Done properly, meditation acts as an effective antidote to poisonous crop-ups of negative thinking that would cause harm, filling us with deadly, negative emotions. God-consciousness through the right kind of meditation shields us from this, bringing instant freedom from the bondage of the thinking Self.

But many people aren’t looking for meditation to do that. They’re looking instead for a way to induce pleasurable sensations while holding onto emotionality, anger and the ability to judge—to play God. 

They’ll be attracted to meditations that use seductive devices like mantras, sounds, music, rhythmic association like breathing, counting, and visualization to induce a trance-state or “quiet” void in the mind. These are hypnotic and designed to induce psychic bliss, tricking impressionable people into converting to dharmic religious beliefs like Buddhism and other non-duality philosophies.

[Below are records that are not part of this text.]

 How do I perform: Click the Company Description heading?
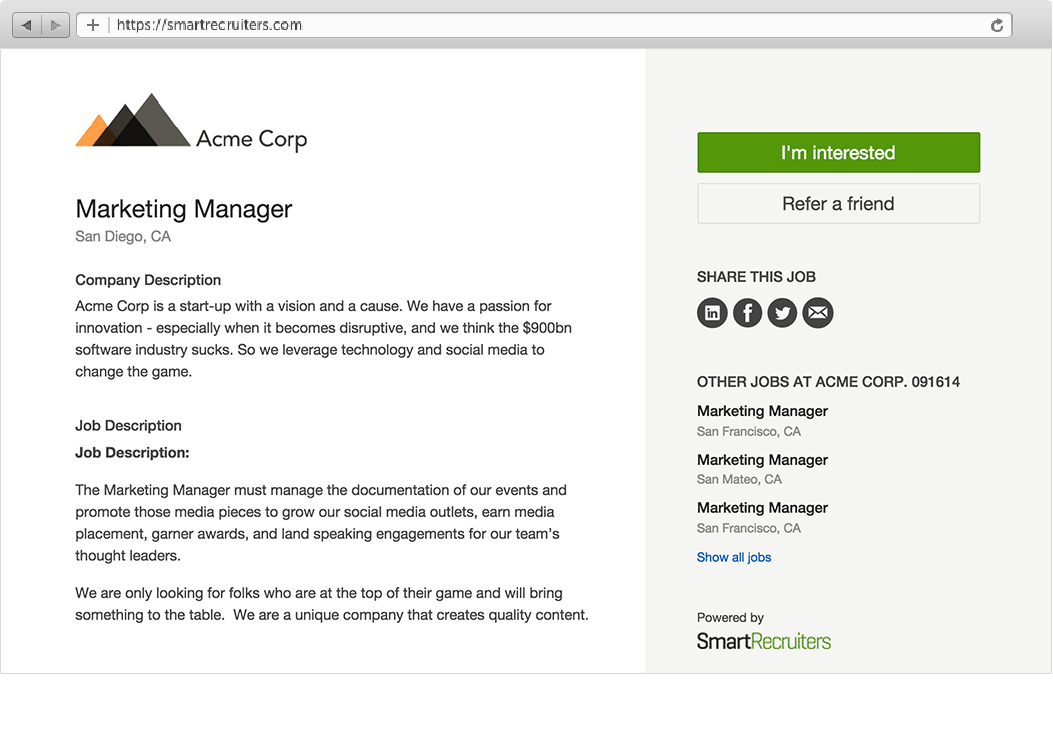(x=148, y=280)
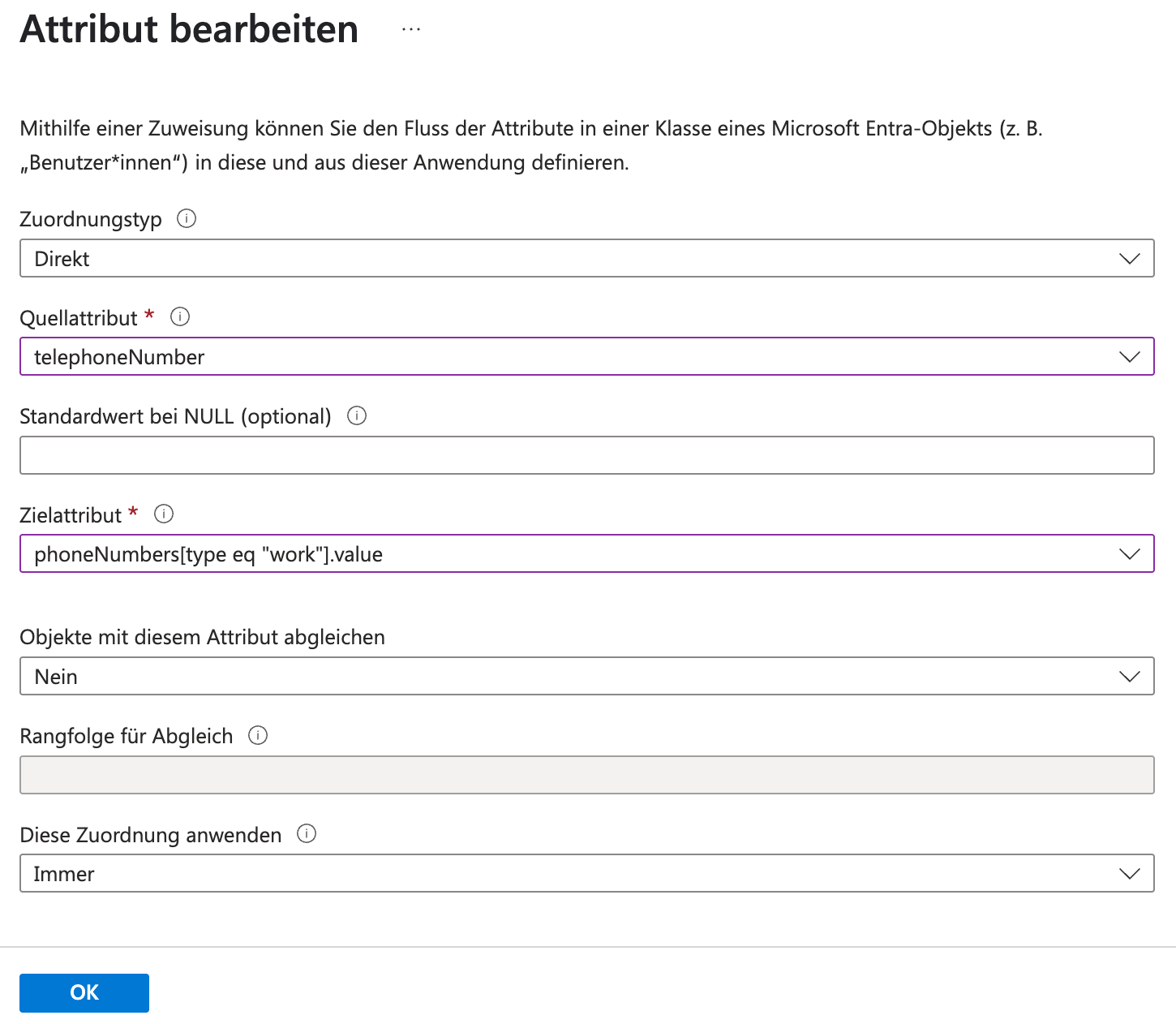The width and height of the screenshot is (1176, 1024).
Task: Open the ellipsis menu beside Attribut bearbeiten
Action: point(411,30)
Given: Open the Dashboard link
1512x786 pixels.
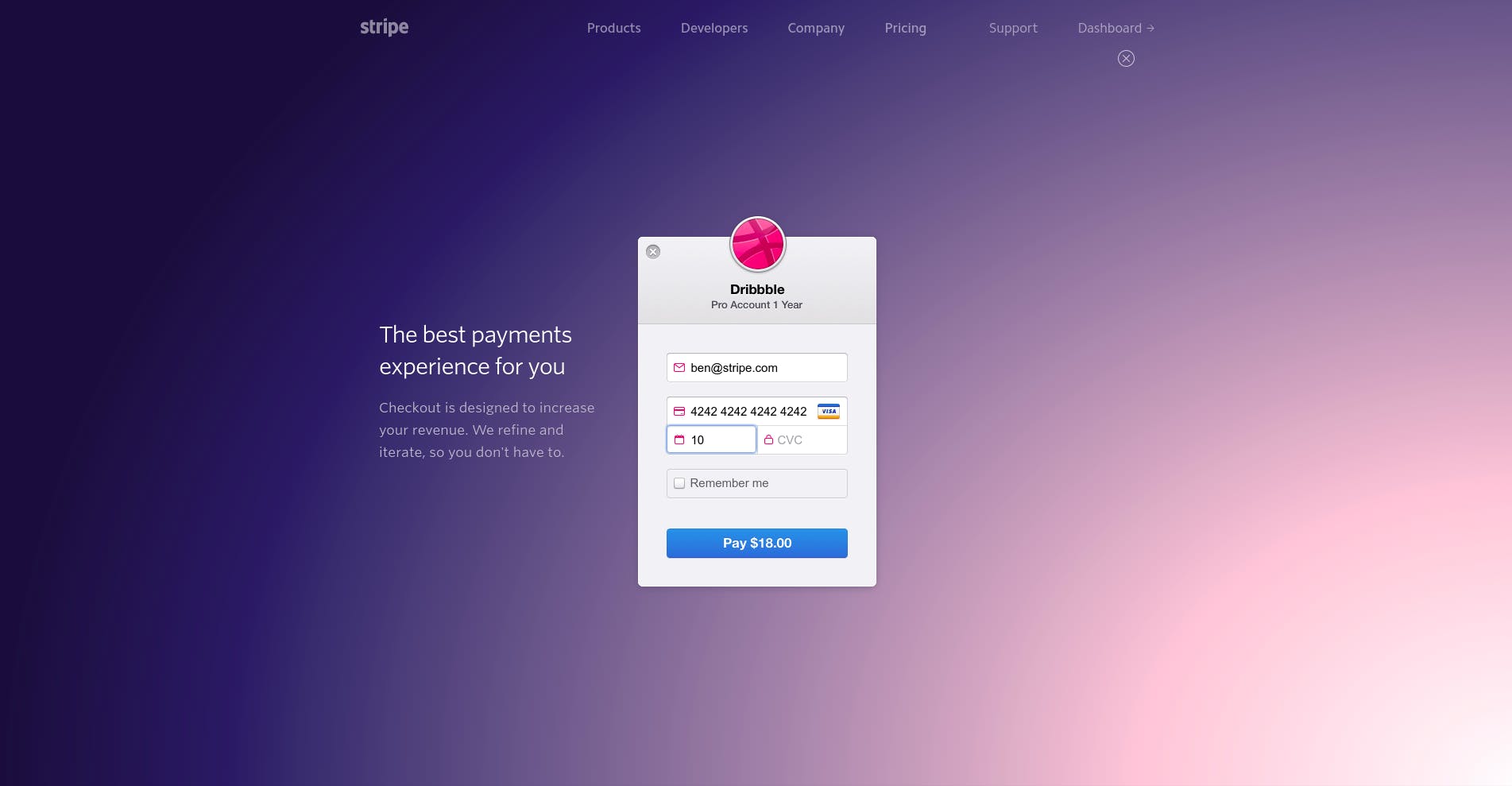Looking at the screenshot, I should [1116, 28].
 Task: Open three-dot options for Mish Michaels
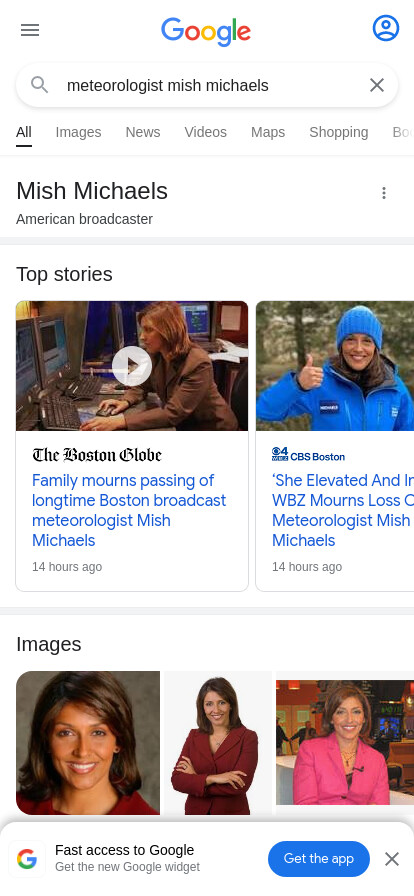(384, 193)
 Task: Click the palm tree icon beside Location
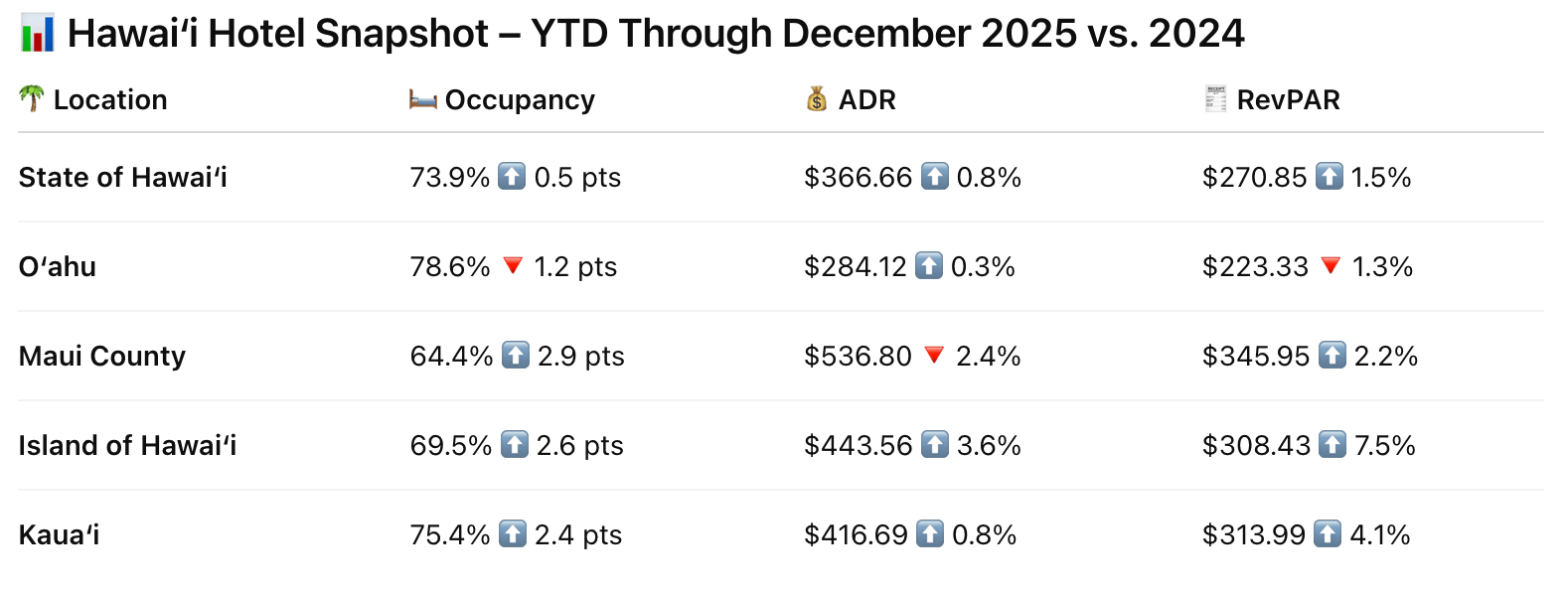[32, 98]
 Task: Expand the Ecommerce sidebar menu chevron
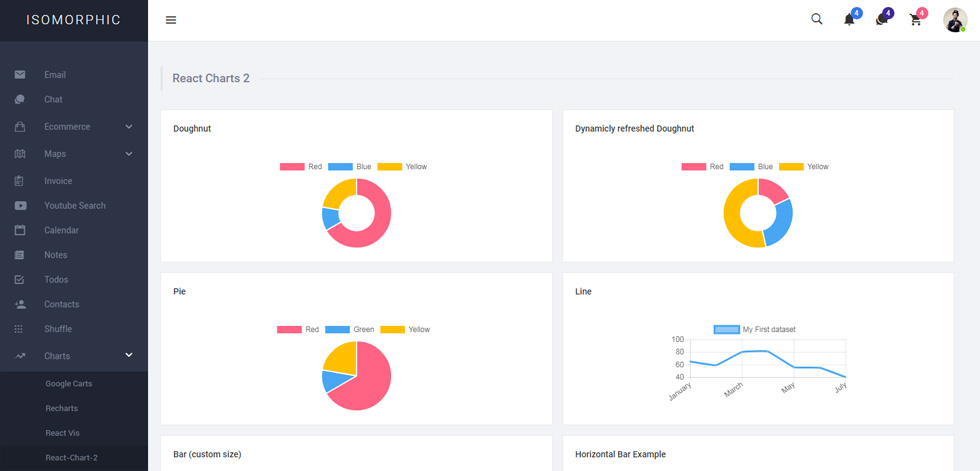coord(129,127)

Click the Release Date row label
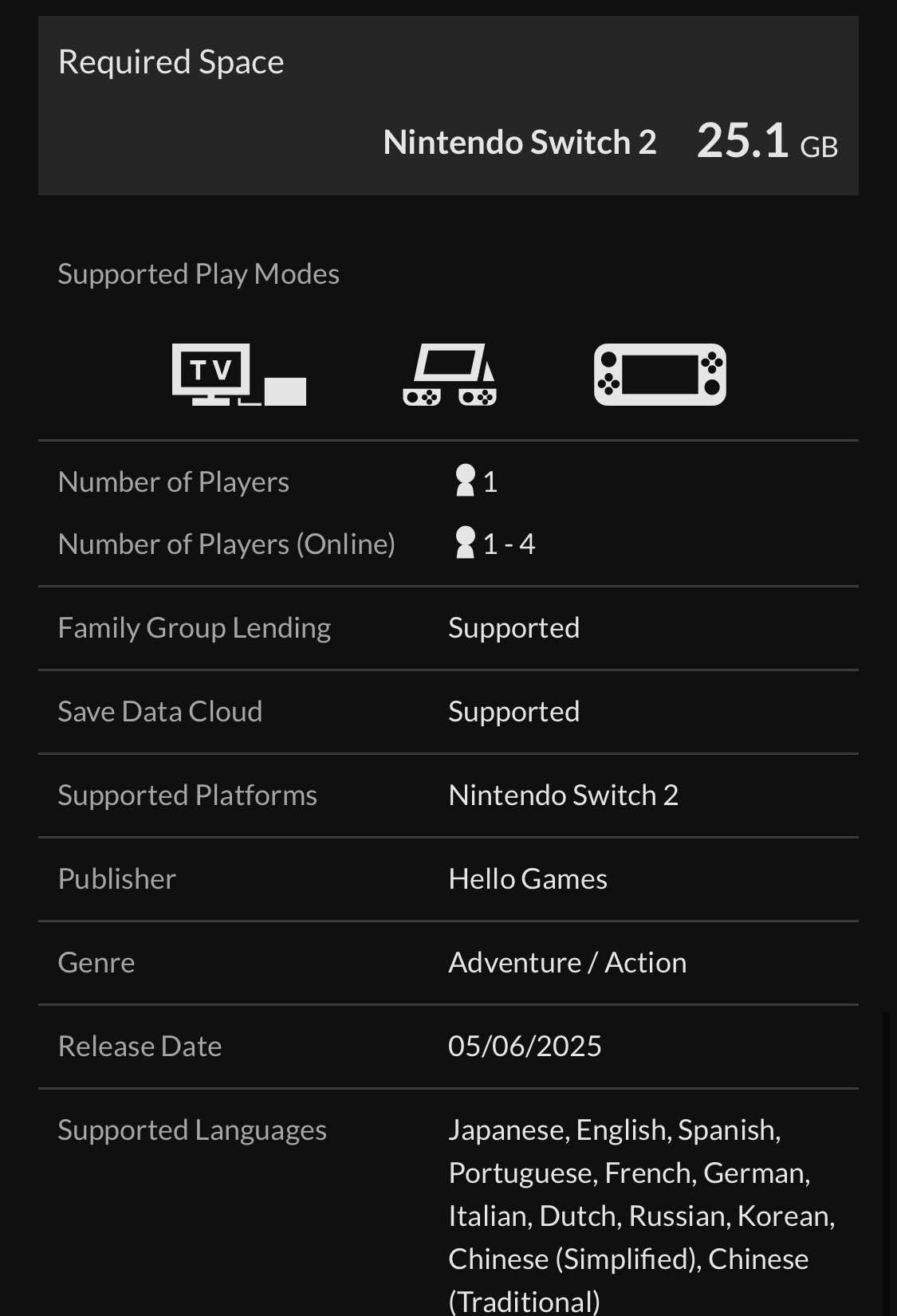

Non-Contemplative Meditation isn’t for people looking for a meditation, who seek pleasure and intoxicating sensations to feel relaxed and to find relief for their anxiety. It’s for those who want to awaken and live consciously, allowing God into them so that His will be done through their lives. They are willing to face some unpleasant facts about themselves as they are revealed in the light of truth.

With this comes all the so-called benefits of meditation—lowered blood pressure, clarity of thought and increased productivity. But those are just the beginning . . . nothing really, when compared to what follows. The cause of all anxiety, depression, mental and physical malady is also met and obliterated through mindful consciousness.

Non-Contemplative Meditation™ brings us to a distinct consciousness that frees us from the drudgery of resentment energy, so that we can apply intuitive resources without stressful interference. We are spontaneously released from the bondage of a lower Self, living and working within a realm where understanding amplifies and we can do things and live a quality of life we’d never be able to provide for ourselves.

The restored virtue, boundless energy, and strength positively affect us and everyone in our lives as we experience a life that we could never have dreamed possible, contributing toward a better world.

Why people in 12-Step fellowships don’t know this, I have no idea. It’s in the Big Book. Well, actually I do know why.  I’m just finished writing for now. Some other time perhaps.